On August 29, 2018, the firm obtained dismissals of two derivative lawsuits pending in the District Court for the Northern District of California against officers and directors of San Francisco-based fintech company, LendingClub. In 2017, a shareholder filed a derivative suit alleging claims under Section 14(a) of the Securities Exchange Act of 1934. Then, apparently hedging his bets in case his own action was dismissed as untimely, the shareholder also sought to intervene in an earlier-filed derivative suit that had included Section 14(a) and breach of fiduciary duty claims, but which had been dismissed so that a demand on the board of directors could be pursued. The shareholder in the second case argued that the dismissal in the earlier derivative case had been procedurally improper and should be set aside. The court agreed, and revived the earlier derivative suit.
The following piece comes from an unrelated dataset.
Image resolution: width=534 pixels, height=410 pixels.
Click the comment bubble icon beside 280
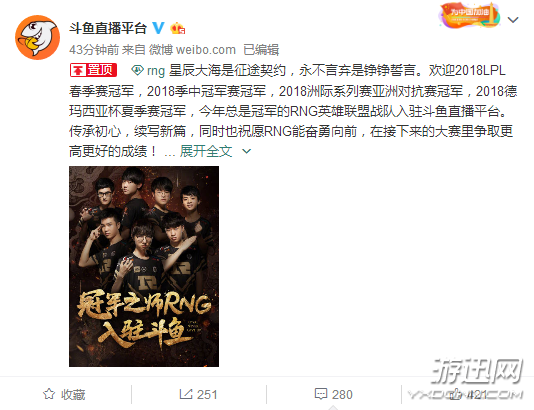tap(321, 394)
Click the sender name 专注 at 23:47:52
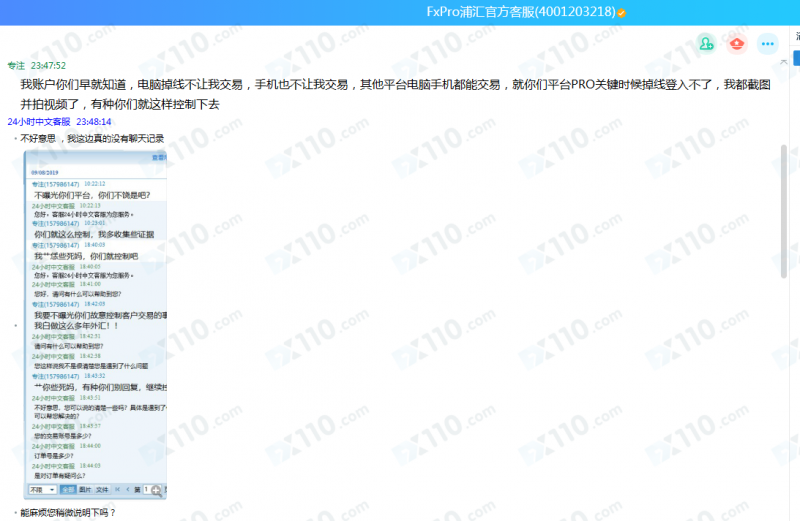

The court, however, withheld a ruling on intervention, instead instructing the parties to brief the issue of whether the shareholder’s own suit was filed within the statute of limitations. At a subsequent hearing, the court indicated that while it might dismiss shareholder’s own action as time-barred, it was considering allowing shareholder to intervene in the earlier revived action. The court seemed troubled that the Company might lose the right to pursue a claim under Section 14(a) —which is a claim not asserted in any other suits pending against defendants. In response, Quinn Emanuel argued that the Section 14(a) claim was weak and narrow in its scope, and that any recovery under such a claim was a subset of the recovery for claims being asserted in a related derivative action pending in the Delaware Court of Chancery.

Although the court had expressed skepticism about dismissing the cases, the court did just that. The court agreed with LendingClub and its co-defendants that the second-filed case was barred by the statute of limitations, that the shareholder’s intervention request was untimely and the first-filed case should be dismissed. This outcome brings an end to derivative suits ostensibly filed on LendingClub’s behalf that were largely duplicative of suits already extant and which would have been time consuming and expensive to defend.